HR Wallingford scientist receives US government award for heroism

10 November 2015


HR Wallingford's Professor Andrew Manning has been awarded the Exemplary Act Award by the US Department of the Interior's US Geological Survey (USGS), in recognition of a heroic act which resulted in lives being saved.

As part of a cooperative agreement between HR Wallingford and the USGS California Water Science Centre, Manning regularly joins forces with USGS staff to carry out sediment transport surveys off the coast of the US.

Manning was returning by boat in rough water from a survey in the southernmost part of San Francisco Bay on the evening of 17 April 2014, when he and three USGS colleagues (Kurt Weidich, David Schoellhamer and William Chan) saw a sailboat entangled in one of the Port of Redwood City channel markers. When a nearby vessel signalled and requested assistance, the survey team stepped in and transported five injured people to shore. One person receiving CPR unfortunately did not survive, but a man with a severe head wound did recover.

For his decisive and immediate action in the rescue operation, Manning was granted the Exemplary Act Award of the Department of the Interior. As he explains: "Fieldwork in any marine environment can be a hazardous pursuit and you always have to be prepared for any eventuality. We were all just pleased that we could be of assistance during this emergency situation."

The awards were officially issued during the 2015 USGS Honours Awards Ceremony held at Reston, Virginia but Manning was unable to attend due to further fieldwork commitments.
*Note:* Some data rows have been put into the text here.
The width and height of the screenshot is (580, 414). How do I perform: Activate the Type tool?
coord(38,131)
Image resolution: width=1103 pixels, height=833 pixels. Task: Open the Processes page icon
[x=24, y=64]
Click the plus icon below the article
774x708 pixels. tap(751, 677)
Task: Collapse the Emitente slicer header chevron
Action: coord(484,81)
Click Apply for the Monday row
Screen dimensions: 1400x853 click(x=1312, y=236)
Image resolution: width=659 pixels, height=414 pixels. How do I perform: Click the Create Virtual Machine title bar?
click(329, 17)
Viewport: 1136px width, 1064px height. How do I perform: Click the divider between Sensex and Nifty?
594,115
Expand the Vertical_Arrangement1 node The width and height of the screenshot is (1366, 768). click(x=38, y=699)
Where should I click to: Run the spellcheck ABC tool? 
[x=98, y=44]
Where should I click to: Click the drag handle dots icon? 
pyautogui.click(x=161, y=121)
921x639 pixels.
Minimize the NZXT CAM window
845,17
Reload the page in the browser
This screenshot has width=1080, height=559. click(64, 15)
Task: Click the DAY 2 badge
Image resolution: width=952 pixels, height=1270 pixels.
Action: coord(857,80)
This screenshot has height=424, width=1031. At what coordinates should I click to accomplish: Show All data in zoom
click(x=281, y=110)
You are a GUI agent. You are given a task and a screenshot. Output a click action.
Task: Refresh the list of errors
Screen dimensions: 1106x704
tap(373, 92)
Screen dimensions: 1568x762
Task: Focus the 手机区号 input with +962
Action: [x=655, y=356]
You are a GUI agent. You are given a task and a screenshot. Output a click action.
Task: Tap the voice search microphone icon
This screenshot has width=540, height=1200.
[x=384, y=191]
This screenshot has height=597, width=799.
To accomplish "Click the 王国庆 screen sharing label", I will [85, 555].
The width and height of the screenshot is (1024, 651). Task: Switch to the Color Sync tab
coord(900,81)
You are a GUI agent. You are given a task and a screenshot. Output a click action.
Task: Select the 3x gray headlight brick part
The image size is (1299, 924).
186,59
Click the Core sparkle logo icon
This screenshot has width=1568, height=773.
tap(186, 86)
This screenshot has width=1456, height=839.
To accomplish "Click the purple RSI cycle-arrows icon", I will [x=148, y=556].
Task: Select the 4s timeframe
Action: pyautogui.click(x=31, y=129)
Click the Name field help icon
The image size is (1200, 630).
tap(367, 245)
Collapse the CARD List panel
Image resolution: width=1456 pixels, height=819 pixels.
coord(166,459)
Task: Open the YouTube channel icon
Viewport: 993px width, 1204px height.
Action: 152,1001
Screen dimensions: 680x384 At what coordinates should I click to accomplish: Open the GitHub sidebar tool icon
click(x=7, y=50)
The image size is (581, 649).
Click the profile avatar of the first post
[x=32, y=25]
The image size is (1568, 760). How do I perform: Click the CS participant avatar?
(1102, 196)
He was recently presented with his award by Professor David Schoellhamer, the Chief Scientist for the San Francisco Estuary Sediment Transport Project, from the US Geological Survey California Water Science Centre.

Usually only granted to US Federal employees, it is very rare for a UK citizen to be granted such an award, and Manning was the only UK citizen to receive such an award during 2015.

Andrew Manning is a principal scientist at HR Wallingford in the UK, and is a world-leading marine scientist specialising in sediment transport within coastal, estuarial and fluvial locations.